= Current yield =

Ratio of interest to price for a bond

The current yield, interest yield, income yield, flat yield, market yield, mark to market yield or running yield is a financial term used in reference to bonds and other fixed-interest securities such as gilts. It is the ratio of the annual interest (coupon) payment and the bond's price:

$\text{Current yield} = \frac{\text{Annual interest payment} }{\text{Current price} }.$

== Example ==
The current yield of a bond with a face value (F) of $100 and a coupon rate (r) of 5.00% that is selling at $95.00 (clean; not including accrued interest) (P) is calculated as follows.

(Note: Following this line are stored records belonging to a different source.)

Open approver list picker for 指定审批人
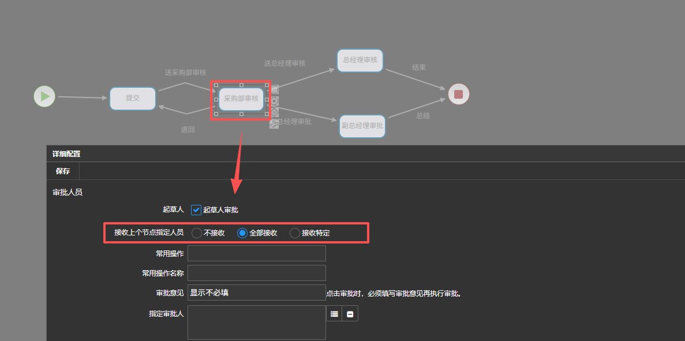 [334, 313]
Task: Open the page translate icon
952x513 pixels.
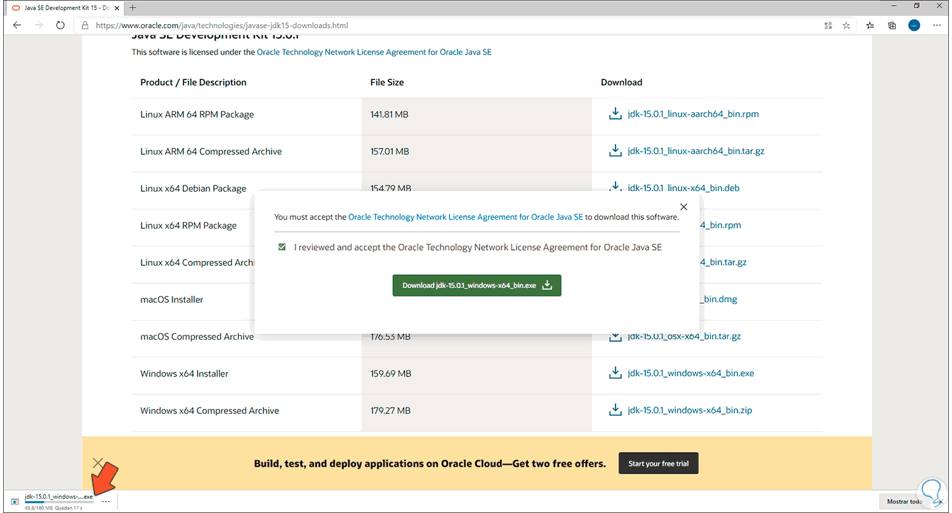Action: (828, 25)
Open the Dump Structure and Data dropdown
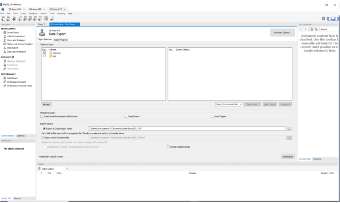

$\text{Current Yield} = \frac{F \times r}{P} = \frac{\$100 \times 5.00\%}{\$95.00} = \frac{\$5.00}{\$95.00} = 5.2631\%$

== Shortcomings of current yield ==
The current yield refers only to the yield of the bond at the current moment. It does not reflect the total return over the life of the bond, or the factors affecting total return, such as:
- the length of time over which the bond produces cash flows for the investor (the maturity date of the bond),
- interest earned on reinvested coupon payments, or reinvestment risk (the uncertainty about the rate at which future cash flows can be reinvested), and
- fluctuations in the market price of a bond prior to maturity.

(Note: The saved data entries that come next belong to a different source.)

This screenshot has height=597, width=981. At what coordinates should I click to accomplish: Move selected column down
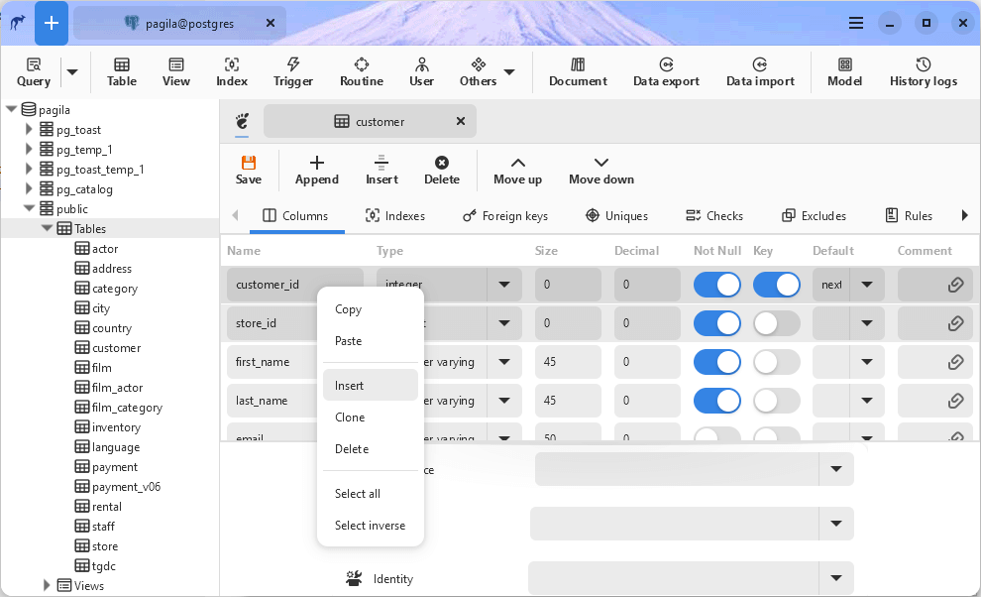click(600, 170)
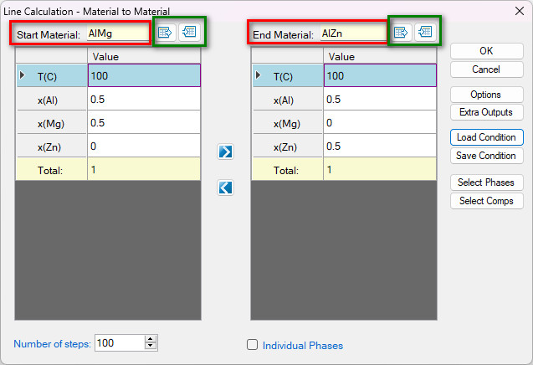Viewport: 533px width, 365px height.
Task: Click Load Condition button
Action: pos(485,137)
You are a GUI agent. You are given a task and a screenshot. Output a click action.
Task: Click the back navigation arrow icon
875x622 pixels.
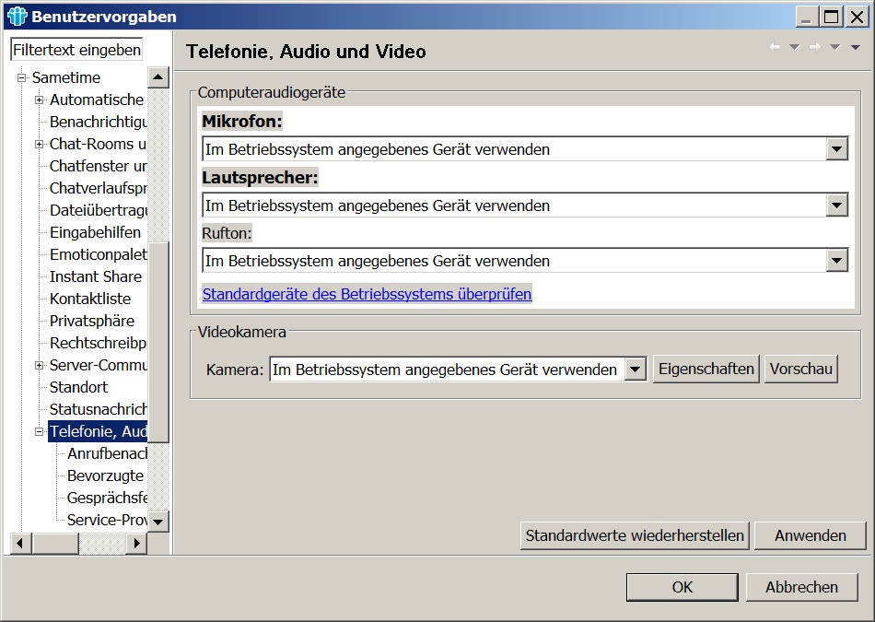(x=775, y=48)
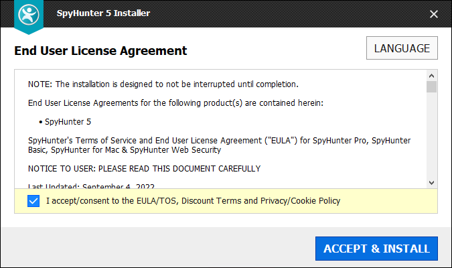
Task: Click the EULA scrollbar up arrow
Action: 432,74
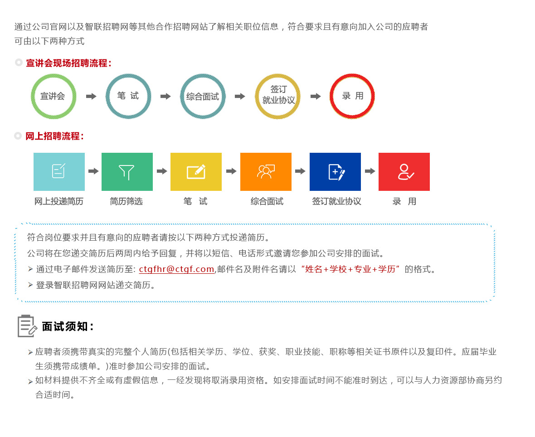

== Relationship between yield to maturity and coupon rate ==
The concept of current yield is closely related to other bond concepts, including yield to maturity (YTM), and coupon yield. When a coupon-bearing bond sells at;

- a discount: YTM > current yield > coupon yield
- a premium: coupon yield > current yield > YTM
- par: YTM = current yield = coupon yield.

For zero-coupon bonds selling at a discount, the coupon yield and current yield are zero, and the YTM is positive.

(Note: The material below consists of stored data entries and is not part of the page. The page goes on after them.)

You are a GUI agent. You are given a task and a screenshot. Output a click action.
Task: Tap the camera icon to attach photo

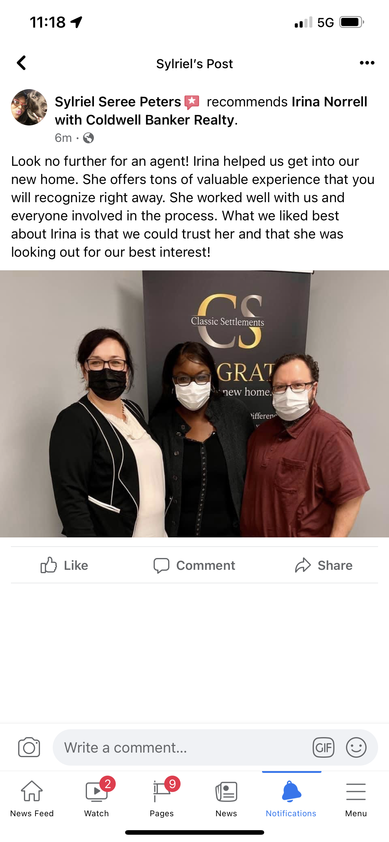(29, 747)
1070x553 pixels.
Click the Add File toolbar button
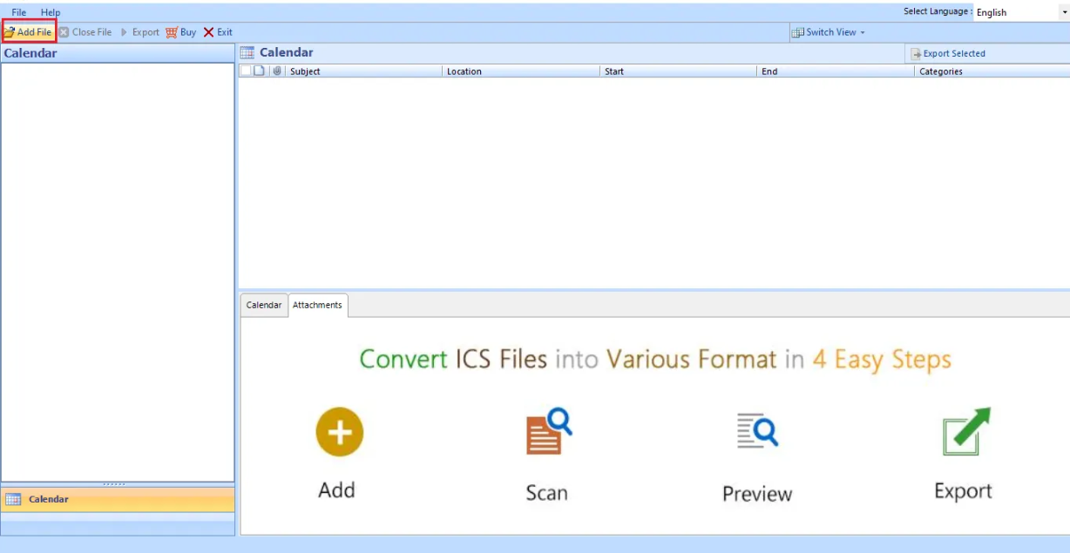pos(29,32)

== Use in bond analysis ==
Current yield is used as a quick measure of the annual income a bond generates relative to its market price. The U.S. Securities and Exchange Commission’s investor glossary defines current yield as the ratio of the interest payable on a bond to its current market price.

Because it considers only the coupon payment and the bond’s current price, current yield is simpler than yield to maturity, but it is also less comprehensive. The SEC explains that yield to maturity reflects how much an investor’s money will earn if the bond is held until maturity, whereas current yield does not account for price changes as the bond approaches maturity.